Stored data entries
◇ ◇ ◇ ◇ ◇

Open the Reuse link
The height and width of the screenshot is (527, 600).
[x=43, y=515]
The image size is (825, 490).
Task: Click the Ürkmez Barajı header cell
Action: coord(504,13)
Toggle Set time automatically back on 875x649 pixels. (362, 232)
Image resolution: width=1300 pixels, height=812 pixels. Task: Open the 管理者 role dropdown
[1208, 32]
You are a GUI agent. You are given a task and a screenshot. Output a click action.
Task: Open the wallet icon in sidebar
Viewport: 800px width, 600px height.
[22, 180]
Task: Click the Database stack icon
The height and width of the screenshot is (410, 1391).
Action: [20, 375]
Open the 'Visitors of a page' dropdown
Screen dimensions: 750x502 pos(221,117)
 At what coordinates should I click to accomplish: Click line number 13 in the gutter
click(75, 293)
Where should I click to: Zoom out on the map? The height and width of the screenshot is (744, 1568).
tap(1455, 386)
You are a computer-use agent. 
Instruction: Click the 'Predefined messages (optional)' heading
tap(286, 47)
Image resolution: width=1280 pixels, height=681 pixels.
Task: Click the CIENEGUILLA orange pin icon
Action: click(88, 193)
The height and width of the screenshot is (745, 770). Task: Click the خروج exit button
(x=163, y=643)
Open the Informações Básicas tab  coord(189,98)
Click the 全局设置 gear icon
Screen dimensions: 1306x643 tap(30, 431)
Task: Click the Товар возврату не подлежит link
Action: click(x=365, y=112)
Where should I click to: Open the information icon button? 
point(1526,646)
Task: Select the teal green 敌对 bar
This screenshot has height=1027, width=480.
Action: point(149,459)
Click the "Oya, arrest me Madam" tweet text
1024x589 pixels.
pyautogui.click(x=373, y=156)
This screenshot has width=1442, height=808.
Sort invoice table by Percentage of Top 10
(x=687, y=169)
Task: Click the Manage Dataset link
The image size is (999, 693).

◇ ◇ ◇ ◇ ◇

- _TASK_: Go through the records. Copy each line where "agent" appears.

- _THE COMPLETED TASK_:
You are a GUI agent. You are given a task and a screenshot. Output a click action.
You are a computer-use agent. 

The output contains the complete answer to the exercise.